• Direction:
Copy the stretch of items from the start through the line containing "center [1111, 767].", keeping every line exactly the same.
──────── Provided records
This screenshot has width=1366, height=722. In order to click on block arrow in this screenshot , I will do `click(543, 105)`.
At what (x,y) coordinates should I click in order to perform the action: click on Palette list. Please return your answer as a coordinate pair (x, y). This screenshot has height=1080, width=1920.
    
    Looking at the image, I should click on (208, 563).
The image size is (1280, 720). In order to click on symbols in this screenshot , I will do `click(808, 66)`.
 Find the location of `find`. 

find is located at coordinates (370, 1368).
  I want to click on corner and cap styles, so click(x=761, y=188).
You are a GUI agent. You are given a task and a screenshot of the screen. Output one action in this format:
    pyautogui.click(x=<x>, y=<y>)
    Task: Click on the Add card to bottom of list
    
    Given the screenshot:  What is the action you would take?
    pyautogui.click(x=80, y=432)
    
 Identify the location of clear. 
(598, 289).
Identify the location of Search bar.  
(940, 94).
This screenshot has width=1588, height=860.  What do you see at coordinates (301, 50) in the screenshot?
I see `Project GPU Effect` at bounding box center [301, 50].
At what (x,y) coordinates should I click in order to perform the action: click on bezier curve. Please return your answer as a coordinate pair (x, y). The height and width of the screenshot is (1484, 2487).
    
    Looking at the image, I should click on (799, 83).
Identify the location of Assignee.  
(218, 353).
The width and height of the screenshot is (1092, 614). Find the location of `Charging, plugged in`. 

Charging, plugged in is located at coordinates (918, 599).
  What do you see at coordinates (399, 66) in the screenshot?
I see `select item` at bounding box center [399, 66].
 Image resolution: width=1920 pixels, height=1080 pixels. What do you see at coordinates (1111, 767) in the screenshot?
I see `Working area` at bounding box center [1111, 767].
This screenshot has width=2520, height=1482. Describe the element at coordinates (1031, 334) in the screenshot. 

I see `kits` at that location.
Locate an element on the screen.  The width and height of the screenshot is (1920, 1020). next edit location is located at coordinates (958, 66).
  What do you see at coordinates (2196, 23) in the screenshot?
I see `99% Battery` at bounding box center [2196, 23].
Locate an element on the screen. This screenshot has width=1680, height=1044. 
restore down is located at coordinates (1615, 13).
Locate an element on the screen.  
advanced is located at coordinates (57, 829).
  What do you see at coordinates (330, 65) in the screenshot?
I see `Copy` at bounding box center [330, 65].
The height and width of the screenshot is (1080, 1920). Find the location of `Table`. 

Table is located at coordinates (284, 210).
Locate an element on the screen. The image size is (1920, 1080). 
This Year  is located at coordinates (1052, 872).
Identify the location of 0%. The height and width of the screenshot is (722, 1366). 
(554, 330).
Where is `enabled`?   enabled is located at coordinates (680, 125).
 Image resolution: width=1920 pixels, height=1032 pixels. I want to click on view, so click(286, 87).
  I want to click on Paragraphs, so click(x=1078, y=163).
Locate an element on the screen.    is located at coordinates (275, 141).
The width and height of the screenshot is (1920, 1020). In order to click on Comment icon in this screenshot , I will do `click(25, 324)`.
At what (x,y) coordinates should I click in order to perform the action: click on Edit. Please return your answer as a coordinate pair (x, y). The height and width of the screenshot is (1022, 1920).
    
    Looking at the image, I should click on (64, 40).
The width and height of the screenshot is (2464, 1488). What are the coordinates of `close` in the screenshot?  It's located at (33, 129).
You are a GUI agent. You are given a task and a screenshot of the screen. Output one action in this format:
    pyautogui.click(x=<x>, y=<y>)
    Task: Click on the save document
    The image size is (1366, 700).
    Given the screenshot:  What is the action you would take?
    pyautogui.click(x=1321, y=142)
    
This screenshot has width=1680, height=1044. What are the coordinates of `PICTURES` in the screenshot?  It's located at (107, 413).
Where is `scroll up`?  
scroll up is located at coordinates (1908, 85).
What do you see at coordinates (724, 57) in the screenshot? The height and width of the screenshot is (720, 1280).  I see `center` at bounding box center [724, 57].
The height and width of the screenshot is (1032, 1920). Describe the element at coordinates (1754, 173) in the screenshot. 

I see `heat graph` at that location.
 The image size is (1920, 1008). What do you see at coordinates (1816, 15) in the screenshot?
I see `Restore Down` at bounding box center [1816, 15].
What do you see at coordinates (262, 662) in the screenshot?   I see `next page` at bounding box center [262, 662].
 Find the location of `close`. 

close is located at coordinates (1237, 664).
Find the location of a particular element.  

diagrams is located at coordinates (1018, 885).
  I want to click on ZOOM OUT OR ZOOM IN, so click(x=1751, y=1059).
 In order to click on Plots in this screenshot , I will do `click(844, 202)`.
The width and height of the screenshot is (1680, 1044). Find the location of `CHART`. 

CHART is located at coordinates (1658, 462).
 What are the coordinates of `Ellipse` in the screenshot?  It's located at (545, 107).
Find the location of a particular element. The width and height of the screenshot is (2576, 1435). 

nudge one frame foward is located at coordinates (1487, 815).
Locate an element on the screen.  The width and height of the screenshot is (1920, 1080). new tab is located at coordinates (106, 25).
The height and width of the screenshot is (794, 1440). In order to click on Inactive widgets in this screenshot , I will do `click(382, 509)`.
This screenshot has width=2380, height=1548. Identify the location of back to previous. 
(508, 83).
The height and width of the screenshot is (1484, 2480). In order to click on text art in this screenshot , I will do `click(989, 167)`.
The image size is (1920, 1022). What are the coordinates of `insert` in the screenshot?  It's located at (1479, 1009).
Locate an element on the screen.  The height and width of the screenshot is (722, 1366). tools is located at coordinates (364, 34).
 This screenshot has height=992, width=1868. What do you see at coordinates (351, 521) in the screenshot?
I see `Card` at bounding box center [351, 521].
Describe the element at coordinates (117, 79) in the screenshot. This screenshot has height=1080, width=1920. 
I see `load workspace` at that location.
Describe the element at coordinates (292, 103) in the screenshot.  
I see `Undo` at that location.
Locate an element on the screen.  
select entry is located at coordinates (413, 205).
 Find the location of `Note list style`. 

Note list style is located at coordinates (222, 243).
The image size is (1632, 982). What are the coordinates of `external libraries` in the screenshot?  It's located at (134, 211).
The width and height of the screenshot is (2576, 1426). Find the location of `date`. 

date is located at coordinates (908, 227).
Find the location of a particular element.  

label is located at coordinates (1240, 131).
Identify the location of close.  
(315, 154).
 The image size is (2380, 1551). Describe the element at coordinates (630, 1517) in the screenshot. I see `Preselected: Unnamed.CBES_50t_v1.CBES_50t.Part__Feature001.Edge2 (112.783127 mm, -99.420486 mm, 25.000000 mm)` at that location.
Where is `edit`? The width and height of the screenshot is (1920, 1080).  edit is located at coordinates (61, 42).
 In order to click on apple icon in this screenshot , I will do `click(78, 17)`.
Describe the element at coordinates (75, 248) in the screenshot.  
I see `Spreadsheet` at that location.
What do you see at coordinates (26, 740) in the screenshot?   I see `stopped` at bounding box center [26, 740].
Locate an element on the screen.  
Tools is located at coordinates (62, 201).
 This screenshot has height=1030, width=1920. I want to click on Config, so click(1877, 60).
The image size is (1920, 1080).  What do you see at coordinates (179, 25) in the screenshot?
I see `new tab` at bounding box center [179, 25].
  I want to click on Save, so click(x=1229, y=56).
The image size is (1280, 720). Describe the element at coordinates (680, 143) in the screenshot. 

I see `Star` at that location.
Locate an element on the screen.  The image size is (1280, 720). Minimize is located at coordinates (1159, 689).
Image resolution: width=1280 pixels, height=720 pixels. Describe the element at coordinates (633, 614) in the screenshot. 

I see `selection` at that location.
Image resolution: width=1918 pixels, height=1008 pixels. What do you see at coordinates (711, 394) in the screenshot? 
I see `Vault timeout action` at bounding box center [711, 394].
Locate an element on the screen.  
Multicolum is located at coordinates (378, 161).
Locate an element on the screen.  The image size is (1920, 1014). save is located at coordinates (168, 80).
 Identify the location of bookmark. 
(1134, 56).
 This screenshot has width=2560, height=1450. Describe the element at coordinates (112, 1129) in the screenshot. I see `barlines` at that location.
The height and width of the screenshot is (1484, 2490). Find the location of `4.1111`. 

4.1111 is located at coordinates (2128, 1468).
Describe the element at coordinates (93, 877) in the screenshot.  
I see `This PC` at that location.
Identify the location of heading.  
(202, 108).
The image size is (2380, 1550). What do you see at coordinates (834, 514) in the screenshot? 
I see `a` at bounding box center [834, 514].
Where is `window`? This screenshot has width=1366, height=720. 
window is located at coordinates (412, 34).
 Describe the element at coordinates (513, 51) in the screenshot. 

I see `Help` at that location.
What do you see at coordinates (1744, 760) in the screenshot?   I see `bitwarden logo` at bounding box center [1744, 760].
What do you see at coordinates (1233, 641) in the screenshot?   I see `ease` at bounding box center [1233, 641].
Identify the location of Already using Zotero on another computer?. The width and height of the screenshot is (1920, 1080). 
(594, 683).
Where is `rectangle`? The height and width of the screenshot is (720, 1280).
────────────────
• Correct output:
This screenshot has width=1366, height=722. In order to click on block arrow in this screenshot , I will do `click(543, 105)`.
At what (x,y) coordinates should I click in order to perform the action: click on Palette list. Please return your answer as a coordinate pair (x, y). This screenshot has height=1080, width=1920.
    
    Looking at the image, I should click on (208, 563).
The image size is (1280, 720). In order to click on symbols in this screenshot , I will do `click(808, 66)`.
 Find the location of `find`. 

find is located at coordinates (370, 1368).
  I want to click on corner and cap styles, so click(x=761, y=188).
You are a GUI agent. You are given a task and a screenshot of the screen. Output one action in this format:
    pyautogui.click(x=<x>, y=<y>)
    Task: Click on the Add card to bottom of list
    
    Given the screenshot:  What is the action you would take?
    pyautogui.click(x=80, y=432)
    
 Identify the location of clear. 
(598, 289).
Identify the location of Search bar.  
(940, 94).
This screenshot has width=1588, height=860.  What do you see at coordinates (301, 50) in the screenshot?
I see `Project GPU Effect` at bounding box center [301, 50].
At what (x,y) coordinates should I click in order to perform the action: click on bezier curve. Please return your answer as a coordinate pair (x, y). The height and width of the screenshot is (1484, 2487).
    
    Looking at the image, I should click on (799, 83).
Identify the location of Assignee.  
(218, 353).
The width and height of the screenshot is (1092, 614). Find the location of `Charging, plugged in`. 

Charging, plugged in is located at coordinates (918, 599).
  What do you see at coordinates (399, 66) in the screenshot?
I see `select item` at bounding box center [399, 66].
 Image resolution: width=1920 pixels, height=1080 pixels. What do you see at coordinates (1111, 767) in the screenshot?
I see `Working area` at bounding box center [1111, 767].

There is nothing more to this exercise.